Cleanup in Aisle 45:

  • Insurrection Updates. After the invasion of Ukraine last week, Trump was in the limelight an awful lot–emphasis on “awful.” First he went on the radio to call Putin a “genius” who was “pretty savvy,” though his spokesperson’s feed opted not to include those quotes for some mysterious reason. While I generally try to ignore the inane grindings of the orange noise machine, these soundbites proved the building blocks for his campaigning for 2024 at CPAC on Saturday night, and I think we have to take that seriously. The signals about 2024 feel particularly noteworthy when stories are also hitting about the new Manhattan DA abandoning the Trump indictment groundwork laid by his successor.

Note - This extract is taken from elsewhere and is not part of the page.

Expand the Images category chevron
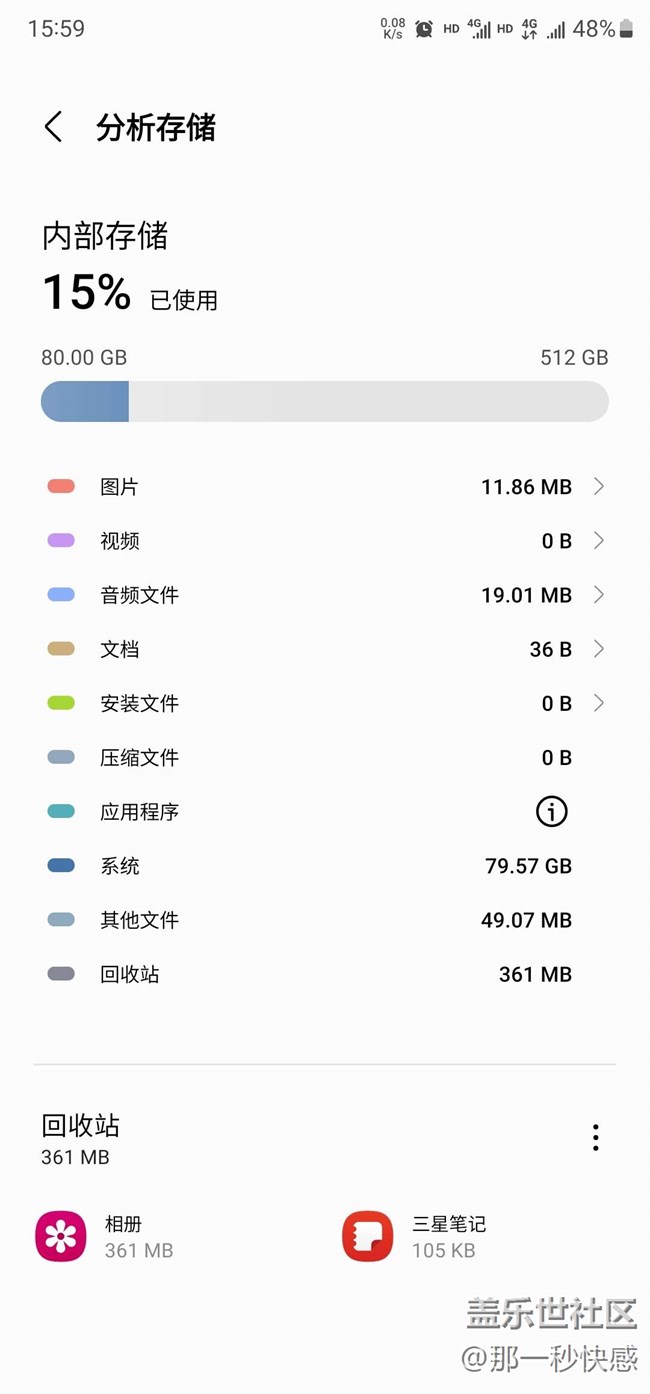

There were some positive scraps of news this week too, though; apparently Ivanka Trump is in talks with the House January 6 panel, and so is Rudy Giuliani.

Your New Normal:

The Bad:

The Good:

  • Biden’s SCOTUS Pick. Biden announced his selection for Supreme Court nomination this week, which turned out to be current appellate judge Ketanji Brown Jackson. This would be at least moderately exciting no matter what was going on, because it means he fulfilled one of his campaign promises, but Judge Jackson is an incredibly solid pick for many reasons. First of all, she was approved by the sitting Senate within the past year for her current seat on the D.C. Circuit, which creates less political cover for GOP obstruction in general. Second, her actual credentials are impeccable: She’s been a sitting judge for nearly a decade; she clerked for Justice Breyer at the beginning of her career; and she was an editor on the law review at Harvard Law School during her educational years. But I am particularly excited about Judge Jackson as a nomination because she also served as a public defender for two years, and if appointed she would be the first SCOTUS judge with public defense experience in modern history.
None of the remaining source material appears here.